**TEXTO APRESENTADO:**
:::::

Infância Urgente

sexta-feira, 31 de outubro de 2008

O ECA é inimigo do professor?

O Estatuto da Criança e do Adolescente acaba de completar 18 anos e, embora seja considerado pelos especialistas como uma das legislações mais avançadas do mundo na área da infância e juventude, ainda é objeto de muitas polêmicas. Entre elas, a idéia de que o ECA seria um inimigo do professor. Por curioso que possa parecer, é expressivo o número de professores nas escolas públicas que atribui ao Estatuto grande parte dos problemas enfrentados na escola: “é culpa do ECA”.

Há algum tempo estive com um grupo de professoras do Ensino Fundamental em uma atividade promovida pelo Conselho Regional de Psicologia (Subsede Bauru) em comemoração ao aniversário do ECA. As professoras demonstravam uma espécie de aversão ao Estatuto. Atribuíam a ele a perda da autoridade docente. Por culpa do ECA, diziam, as crianças e adolescentes não têm mais medo de serem punidos. Com isso, teria se instaurado na escola pública o desrespeito ao professor e a indisciplina generalizada.

:::::

**EXTRATO DE DADOS:**

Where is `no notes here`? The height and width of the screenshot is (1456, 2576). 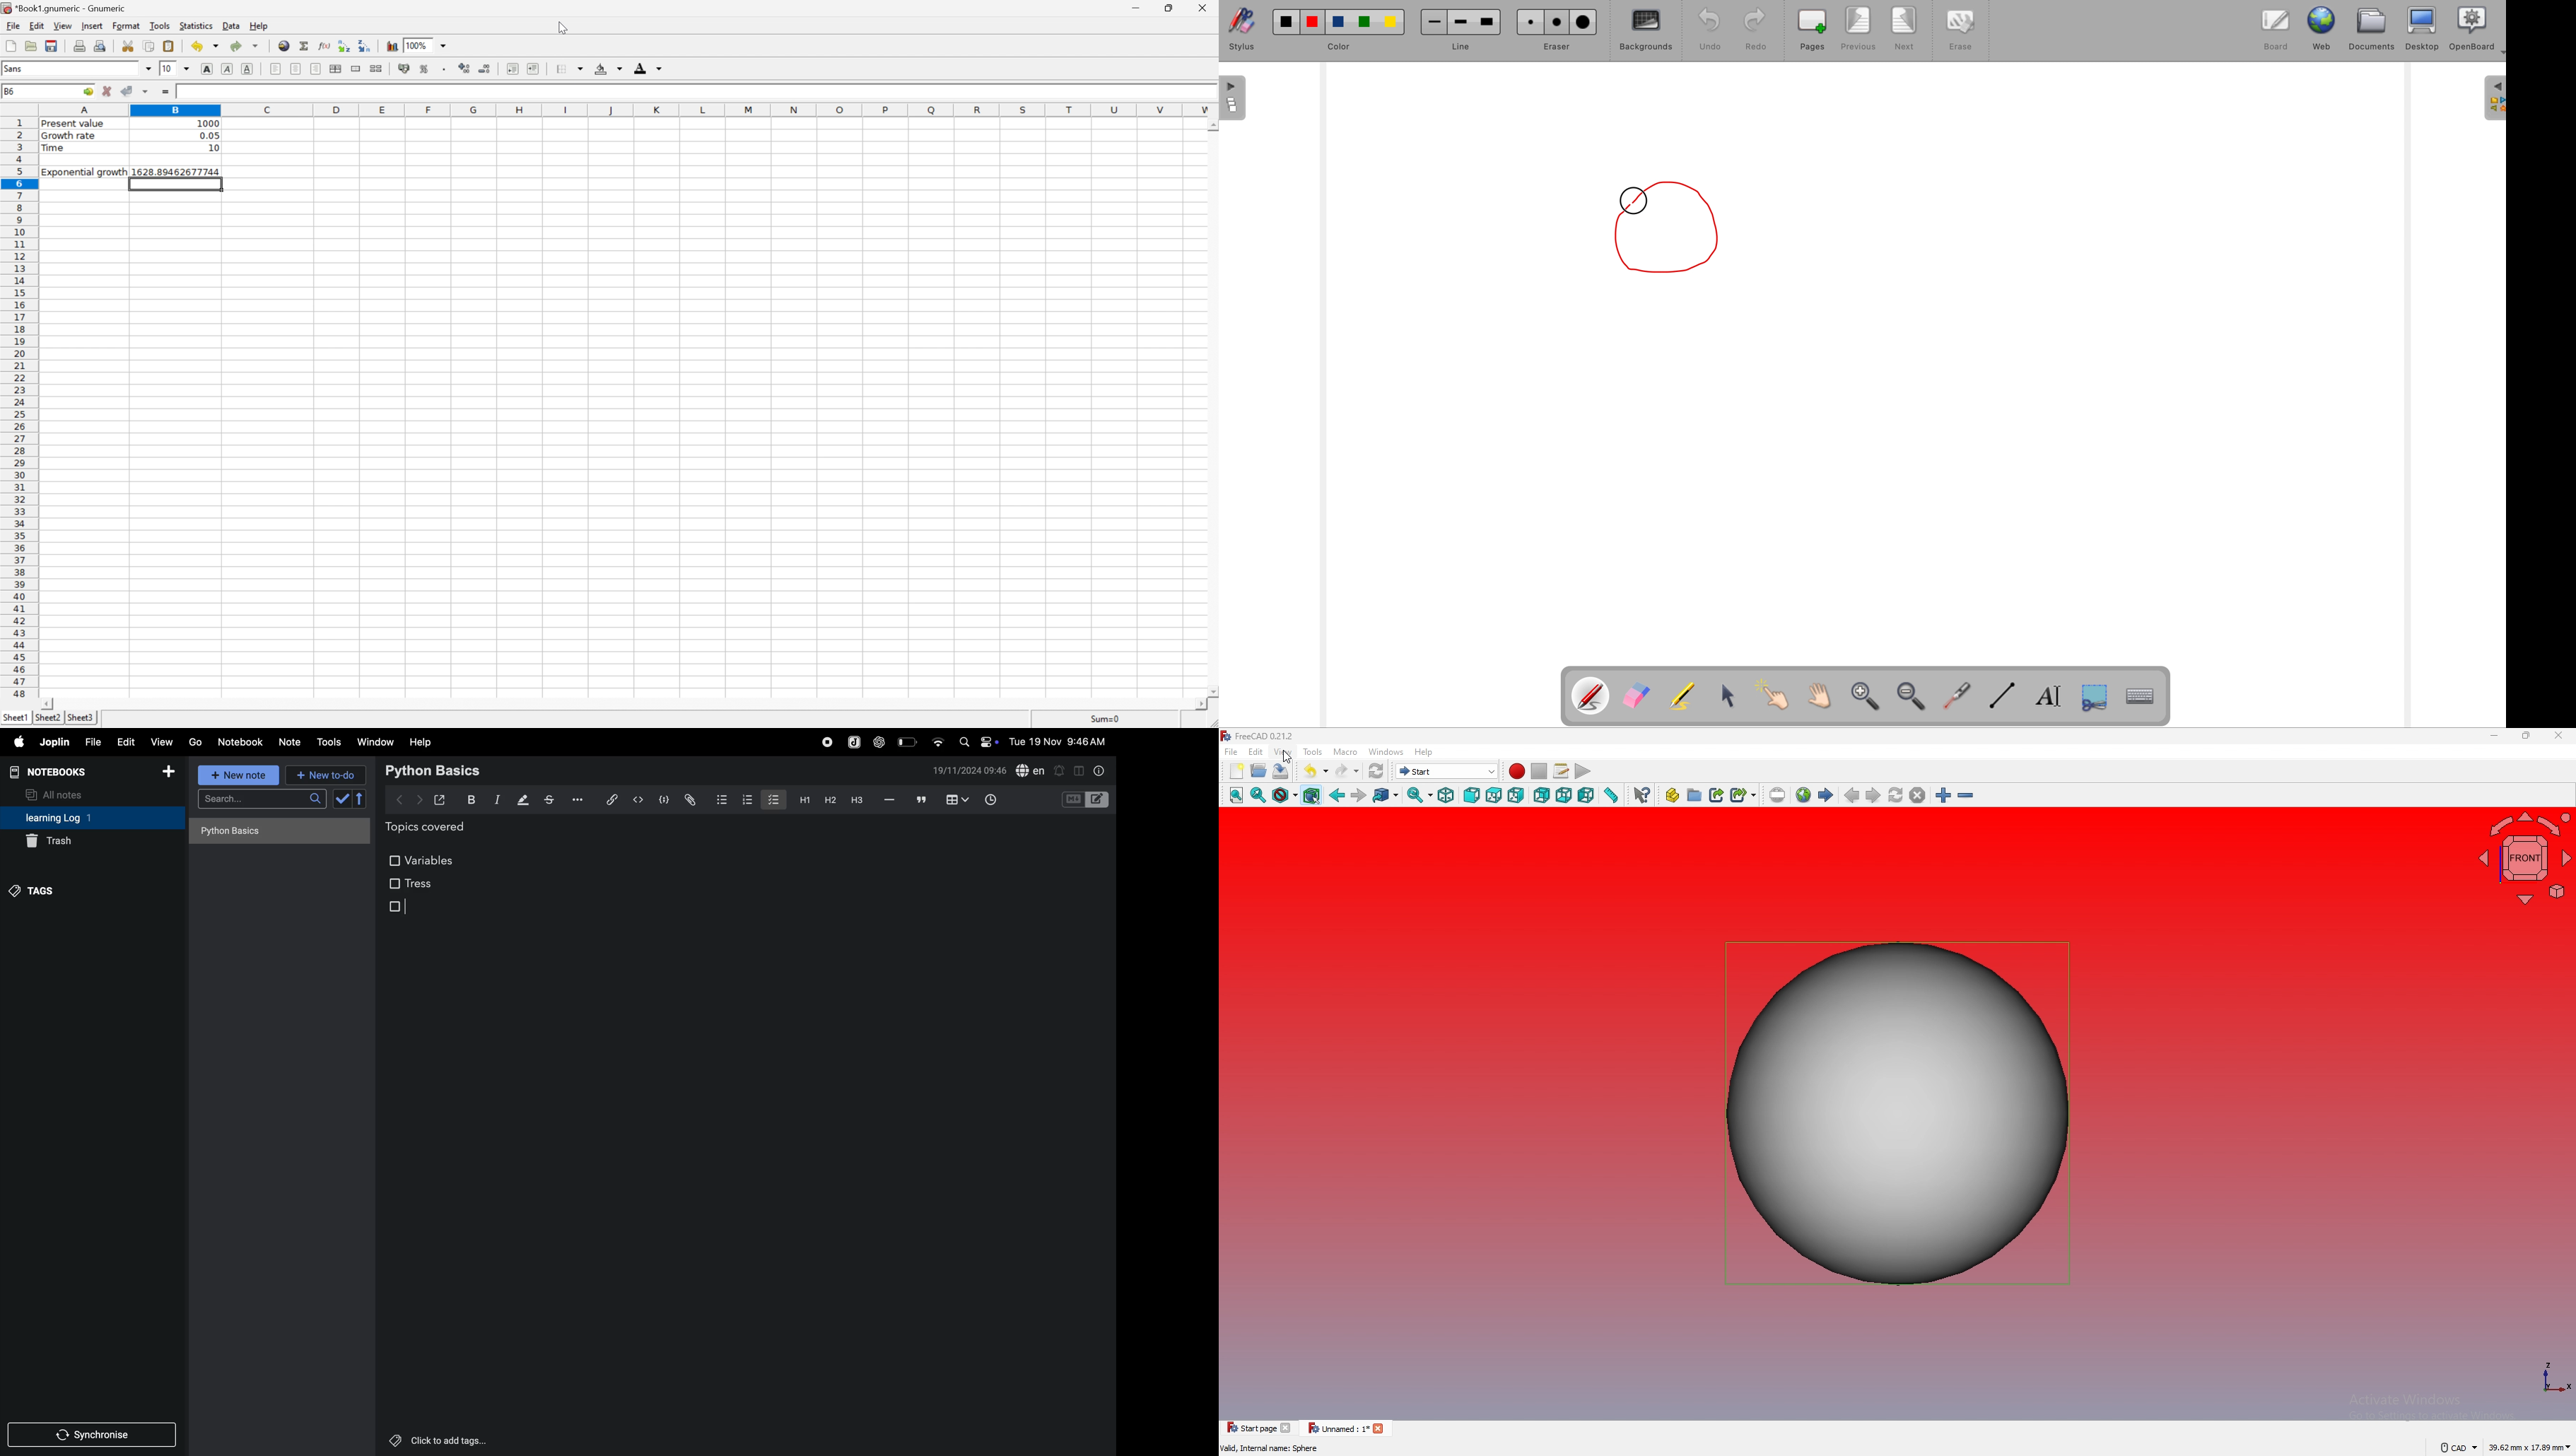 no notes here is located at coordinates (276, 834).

:::::

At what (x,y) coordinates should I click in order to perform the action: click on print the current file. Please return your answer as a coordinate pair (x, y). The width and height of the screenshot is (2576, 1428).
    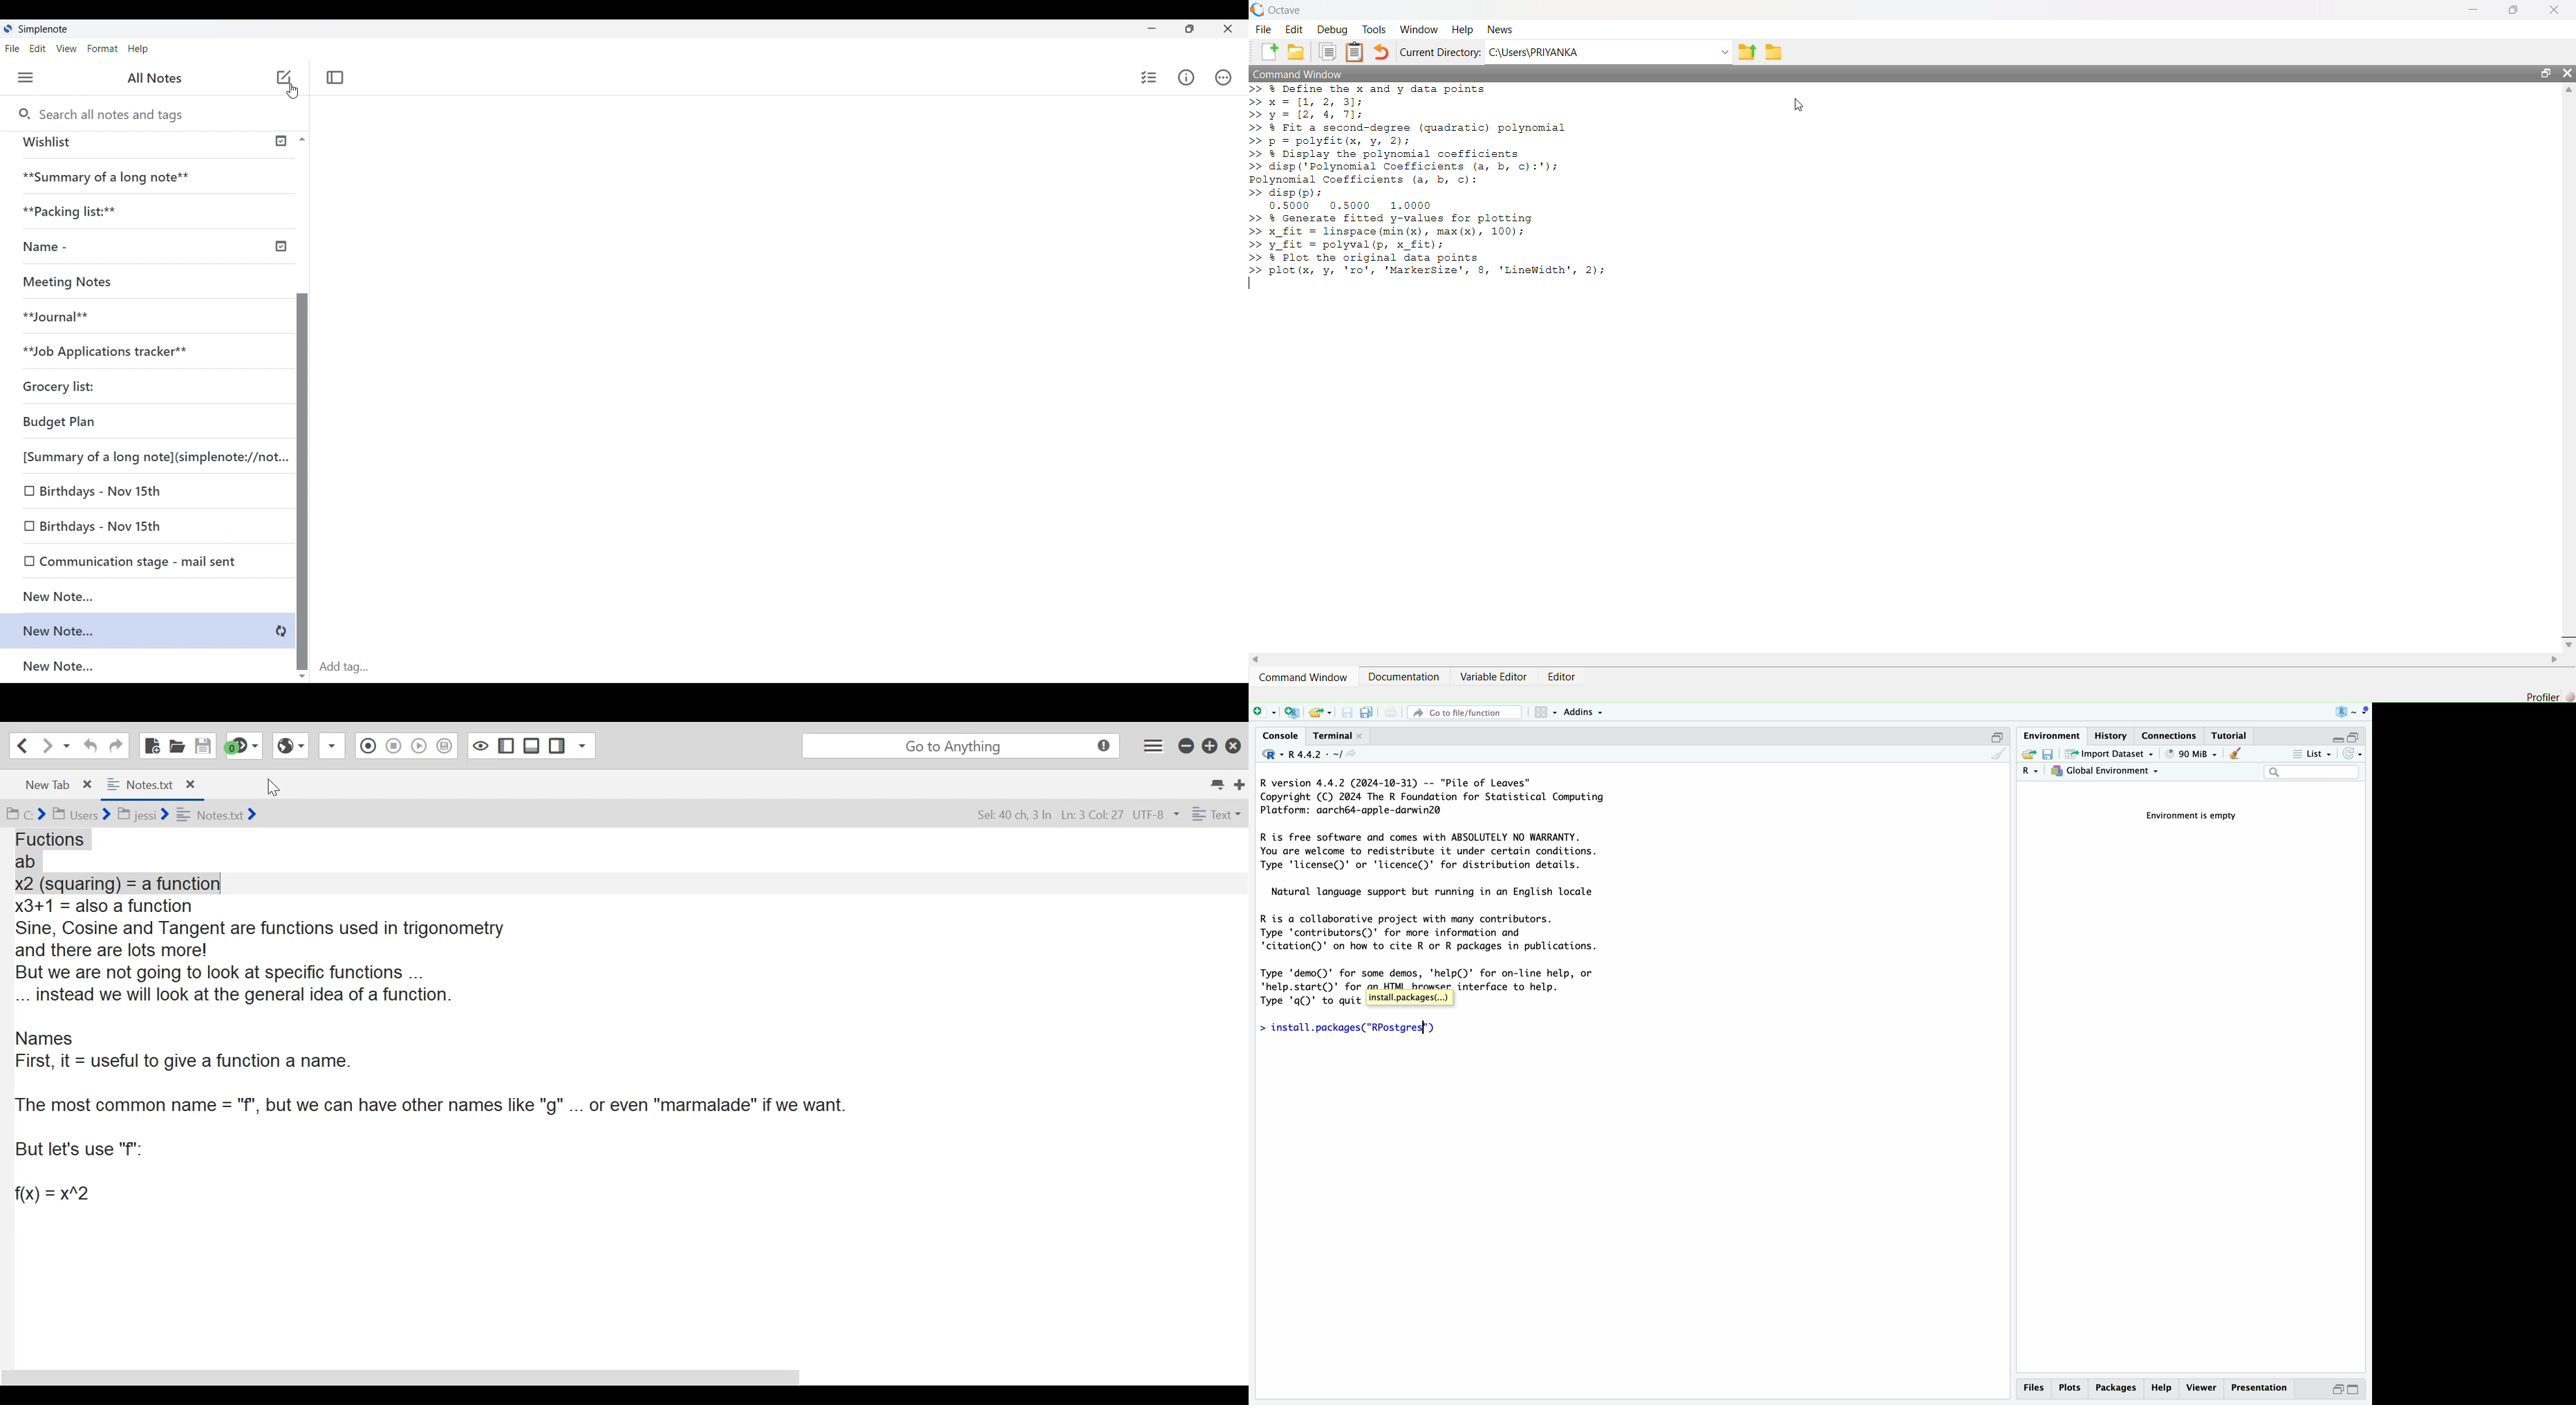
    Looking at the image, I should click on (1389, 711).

:::::

**INSTRUÇÕES DE TRABALHO:**
1/ Liste todos os problemas que, segundo as professoras mencionadas no texto sobre o ECA, teriam sido causados pelo Estatuto.
2/ Por favor, dê sequência ao texto sobre o ECA a partir da última frase apresentada.

**RESPOSTAS ESPERADAS:**
1/
- A perda da autoridade docente
- As crianças e adolescentes não têm mais medo de serem punidos
- O desrespeito ao professor na escola pública
- A indisciplina generalizada na escola pública

2/
Mas o que, afinal, diz o ECA sobre a escola e a relação professor-aluno? O capítulo IV determina, em linhas gerais, que a criança e o adolescente têm direito à educação, visando ao pleno desenvolvimento de sua pessoa e qualificação para o trabalho. Que devem ser assegurados o acesso à escola pública e gratuita próxima de sua residência e a igualdade de condições para o acesso e permanência na escola. Que é dever do Estado assegurar o atendimento em creches e pré-escolas a todas as crianças e o atendimento educacional especializado aos portadores de deficiência, além do ensino regular noturno adequado às condições do adolescente trabalhador. Além disso, o ECA assegura o direito da criança e do adolescente de serem respeitados por seus educadores; de contestarem critérios avaliativos (podendo recorrer às instâncias escolares superiores); de organização e participação em entidades estudantis.

Qual desses direitos poderia ser apontado como culpado ou responsável pelos problemas de indisciplina na escola? Será o direito do aluno de ser respeitado por seus educadores? Parece-me difícil (se não impossível) imaginar uma relação genuinamente educativa em que o aluno não seja respeitado pelo professor como ser humano em processo de formação.

De fato, o ECA expulsa da escola as punições físicas e as humilhações. Mas é isso que nós, educadores, queremos trazer de volta para a escola? Não parece ser essa a reivindicação.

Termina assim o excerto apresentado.